Task data.
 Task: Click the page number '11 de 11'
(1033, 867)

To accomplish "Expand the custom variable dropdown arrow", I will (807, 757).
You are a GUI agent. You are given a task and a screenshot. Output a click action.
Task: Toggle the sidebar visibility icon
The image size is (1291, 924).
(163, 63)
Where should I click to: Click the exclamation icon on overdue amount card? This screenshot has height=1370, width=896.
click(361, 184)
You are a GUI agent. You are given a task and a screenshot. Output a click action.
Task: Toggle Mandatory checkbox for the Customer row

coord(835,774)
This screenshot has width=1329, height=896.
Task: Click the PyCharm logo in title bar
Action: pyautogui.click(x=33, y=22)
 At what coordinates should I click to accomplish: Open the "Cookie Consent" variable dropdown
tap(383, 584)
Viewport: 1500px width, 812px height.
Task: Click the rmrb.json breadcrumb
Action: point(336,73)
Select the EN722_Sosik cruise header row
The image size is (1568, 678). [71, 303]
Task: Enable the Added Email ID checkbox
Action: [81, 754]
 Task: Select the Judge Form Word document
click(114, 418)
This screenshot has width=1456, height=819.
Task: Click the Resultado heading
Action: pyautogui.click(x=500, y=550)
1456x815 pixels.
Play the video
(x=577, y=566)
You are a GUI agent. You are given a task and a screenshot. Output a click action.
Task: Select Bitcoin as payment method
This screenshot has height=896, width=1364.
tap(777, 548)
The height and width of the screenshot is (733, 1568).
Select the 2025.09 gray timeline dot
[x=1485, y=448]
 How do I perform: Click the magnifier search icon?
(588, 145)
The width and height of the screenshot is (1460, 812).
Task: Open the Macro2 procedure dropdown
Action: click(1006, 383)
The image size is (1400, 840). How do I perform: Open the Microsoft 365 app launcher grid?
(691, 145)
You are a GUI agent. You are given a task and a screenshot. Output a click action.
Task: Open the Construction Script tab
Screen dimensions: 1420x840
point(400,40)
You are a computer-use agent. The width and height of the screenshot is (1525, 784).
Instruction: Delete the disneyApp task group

Your instructions. You are asked to transcribe all of the data above exactly.

Response.
 Task: Click the page number '11 de 11'
(1033, 867)

To accomplish "Expand the custom variable dropdown arrow", I will (807, 757).
You are a GUI agent. You are given a task and a screenshot. Output a click action.
Task: Toggle the sidebar visibility icon
The image size is (1291, 924).
(163, 63)
Where should I click to: Click the exclamation icon on overdue amount card? This screenshot has height=1370, width=896.
click(361, 184)
You are a GUI agent. You are given a task and a screenshot. Output a click action.
Task: Toggle Mandatory checkbox for the Customer row

coord(835,774)
This screenshot has width=1329, height=896.
Task: Click the PyCharm logo in title bar
Action: pyautogui.click(x=33, y=22)
 At what coordinates should I click to accomplish: Open the "Cookie Consent" variable dropdown
tap(383, 584)
Viewport: 1500px width, 812px height.
Task: Click the rmrb.json breadcrumb
Action: point(336,73)
Select the EN722_Sosik cruise header row
The image size is (1568, 678). [71, 303]
Task: Enable the Added Email ID checkbox
Action: [81, 754]
 Task: Select the Judge Form Word document
click(114, 418)
This screenshot has width=1456, height=819.
Task: Click the Resultado heading
Action: pyautogui.click(x=500, y=550)
1456x815 pixels.
Play the video
(x=577, y=566)
You are a GUI agent. You are given a task and a screenshot. Output a click action.
Task: Select Bitcoin as payment method
This screenshot has height=896, width=1364.
tap(777, 548)
The height and width of the screenshot is (733, 1568).
Select the 2025.09 gray timeline dot
[x=1485, y=448]
 How do I perform: Click the magnifier search icon?
(588, 145)
The width and height of the screenshot is (1460, 812).
Task: Open the Macro2 procedure dropdown
Action: click(1006, 383)
The image size is (1400, 840). How do I perform: Open the Microsoft 365 app launcher grid?
(691, 145)
You are a GUI agent. You are given a task and a screenshot. Output a click action.
Task: Open the Construction Script tab
Screen dimensions: 1420x840
point(400,40)
You are a computer-use agent. The width and height of the screenshot is (1525, 784).
Instruction: Delete the disneyApp task group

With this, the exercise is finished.